Getting Started with Voice UI

Today’s voice UI has come a long way, but can go much further. Take a look at this user study conducted by the Nielsen Norman Group on the usability of voice assistants. In summary, the group asked participants to complete a series of tasks using Alexa, Google Assistant, or Siri, then followed up with an interview. The group concluded the voice assistants had “an overall usability level that’s close to useless for even slightly complex interactions”. The study describes an inherent learning curve to using voice assistants that “goes against the basic premise of human-centered design.”

In our view, the problem is partially the fault of flawed development tools. We have identified a number of such issues through our research at Cantina. To narrow this article’s focus, we’ve compiled critiques of Actions on Google, Dialogflow, and Amazon’s Alexa Skills platforms. There is an ever-growing list of relevant tools that we could have examined, but the Google and Amazon platforms are the dominant figures in the industry at present.

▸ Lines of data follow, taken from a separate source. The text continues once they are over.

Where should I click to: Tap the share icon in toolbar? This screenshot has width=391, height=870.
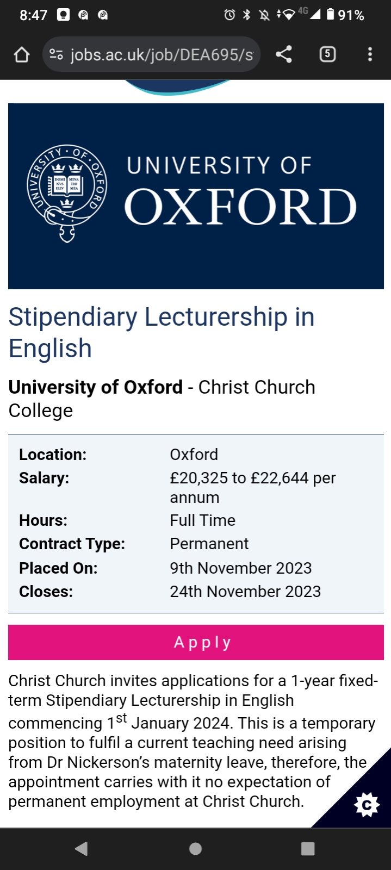(284, 54)
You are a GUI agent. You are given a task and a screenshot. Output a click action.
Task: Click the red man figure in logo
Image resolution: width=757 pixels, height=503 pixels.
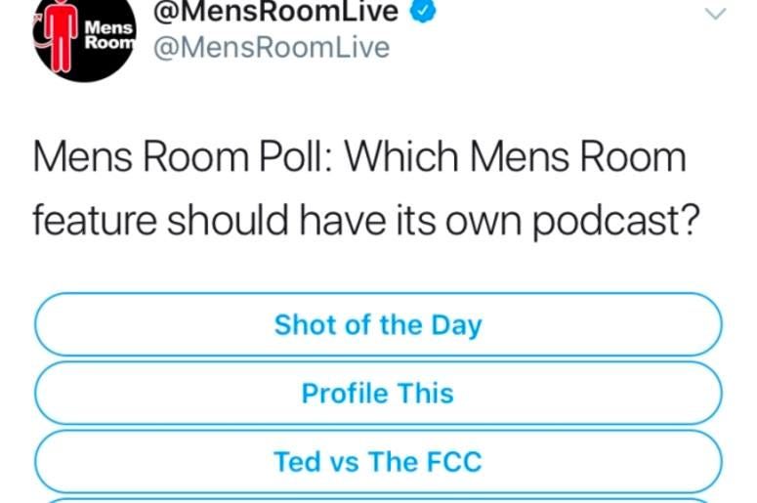pos(62,35)
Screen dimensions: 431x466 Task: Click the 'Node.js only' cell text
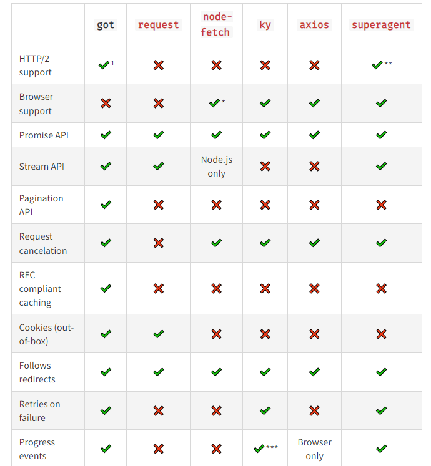216,167
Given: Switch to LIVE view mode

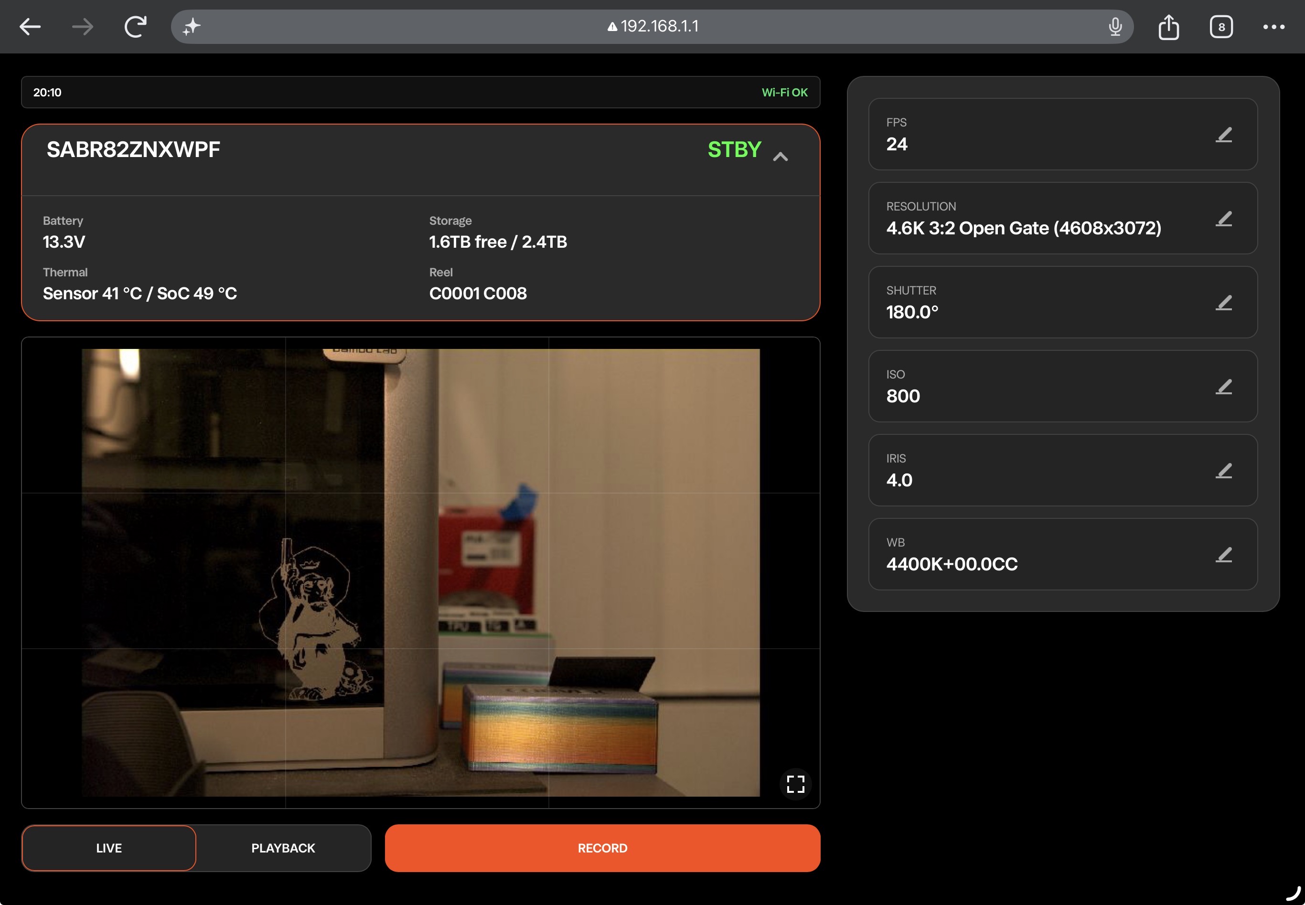Looking at the screenshot, I should tap(109, 848).
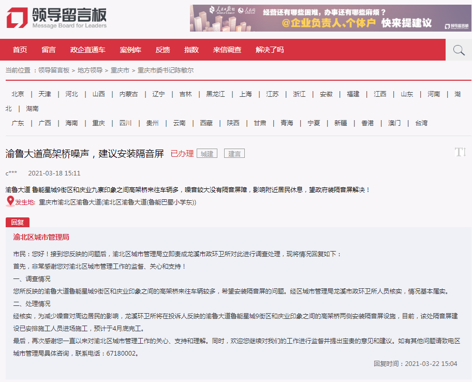
Task: Open the 首页 menu item
Action: click(x=20, y=50)
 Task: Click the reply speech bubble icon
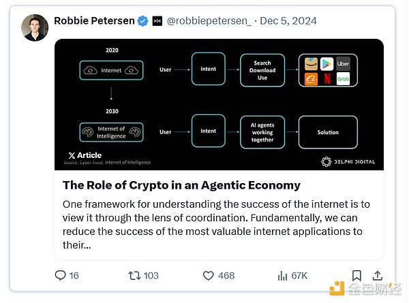coord(61,275)
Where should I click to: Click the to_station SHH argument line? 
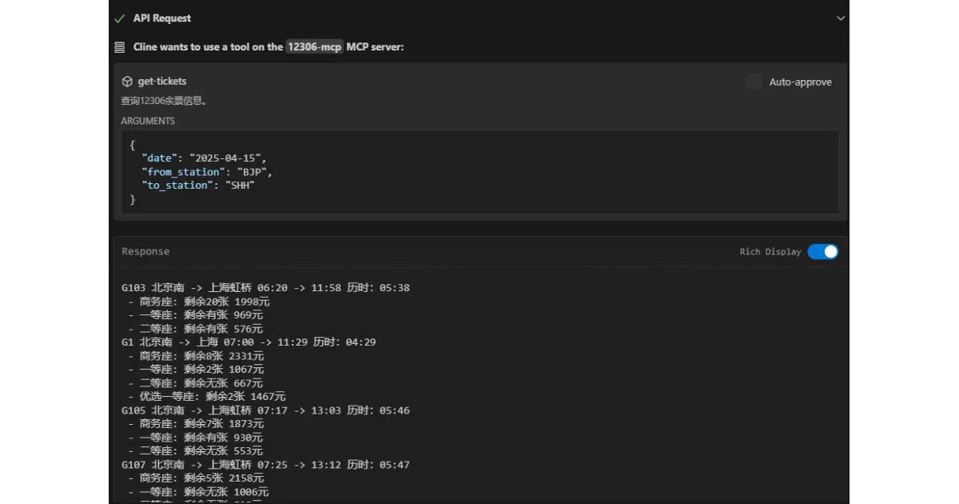coord(197,186)
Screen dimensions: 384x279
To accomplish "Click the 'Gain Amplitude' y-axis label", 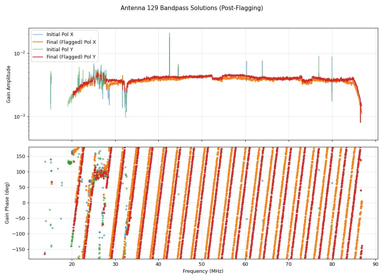I will (9, 84).
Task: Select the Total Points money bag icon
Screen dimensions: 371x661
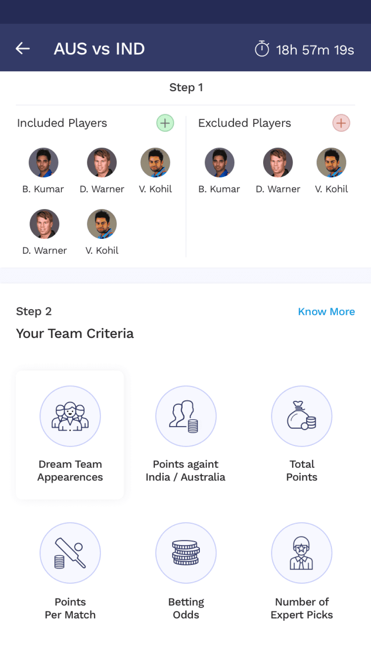Action: pos(302,416)
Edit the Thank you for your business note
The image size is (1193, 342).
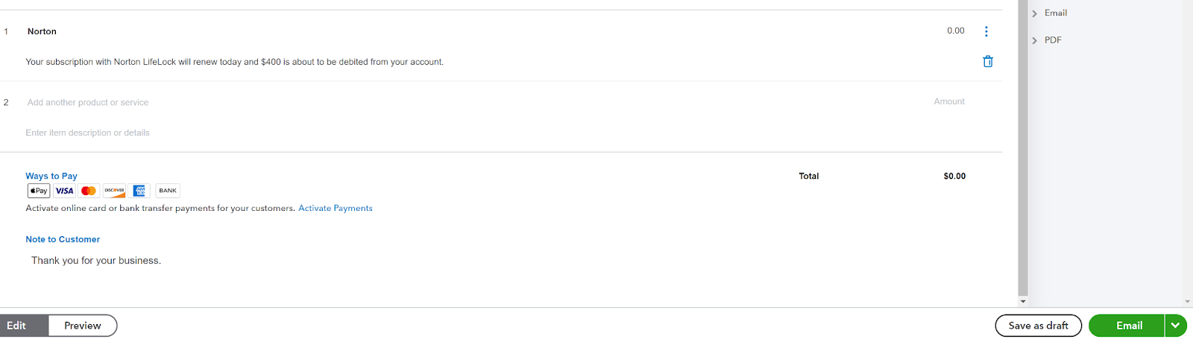(96, 261)
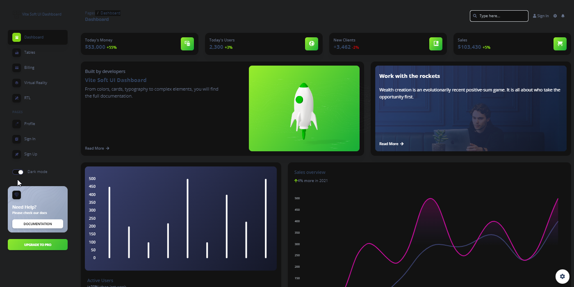Select the RTL sidebar icon
The height and width of the screenshot is (287, 574).
click(16, 98)
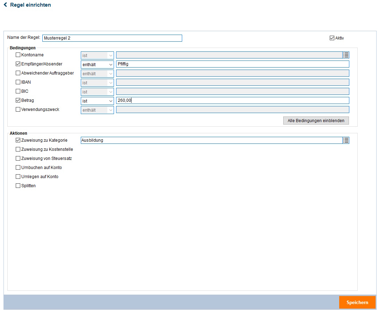The height and width of the screenshot is (310, 378).
Task: Click into the Name der Regel field
Action: [112, 38]
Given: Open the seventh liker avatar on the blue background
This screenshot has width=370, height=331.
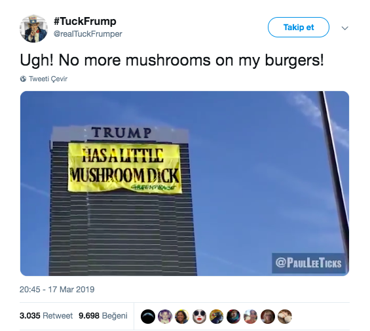Looking at the screenshot, I should (x=250, y=317).
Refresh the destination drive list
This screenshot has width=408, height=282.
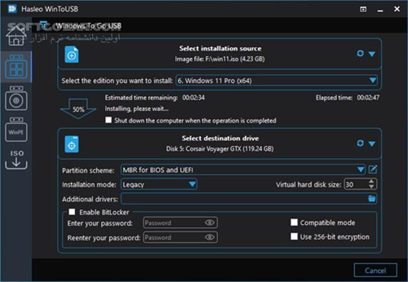[x=360, y=143]
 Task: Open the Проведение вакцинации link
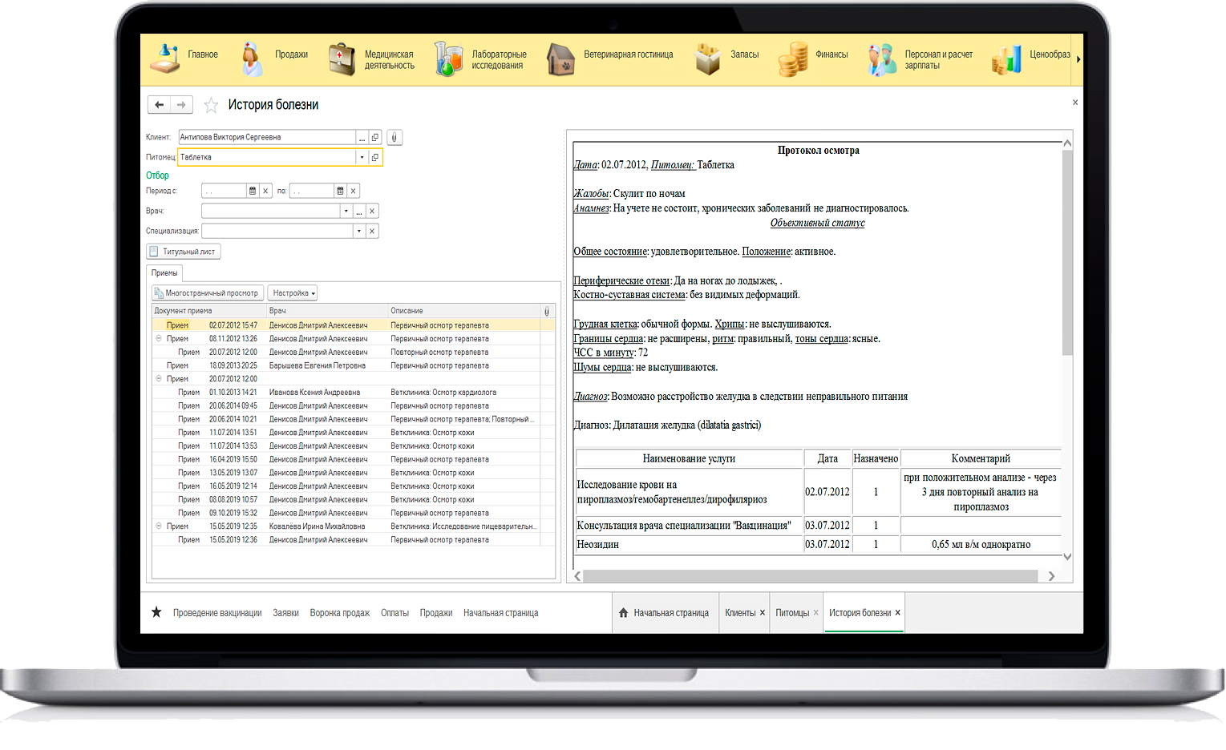217,613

Dialogflow is a high-level human-computer conversation service by Google. Actions on Google is firmly coupled with Dialogflow, however Dialogflow can be used without creating an Action.

Name Pronunciation & Understanding

Telling your voice assistant to “Text Mom” will probably work every time. But what if you want to email Kole at Cantina? A voice assistant will almost certainly try to email Cole at Cantina. Try inviting Marc Gajdosik to your meeting. The results will likely be unpredictable.

Names are a challenge for even humans to pronounce and spell. But humans ask for help, and we do better the next time we need to pronounce a tricky name. Neither Dialogflow nor the Alexa platform provides tools for training a model to pronounce, spell, or understand unique names. Our Cantina research team conjured up a workaround by adding the assistant’s butchered interpretation of a name as an Entity synonym. In other words, the incorrect spelling would act as a nickname. However, this workaround only succeeds if the model consistently fails in the same set of ways. In other words, if the model’s interpretation is unpredictable, then synonym mapping will frequently fail.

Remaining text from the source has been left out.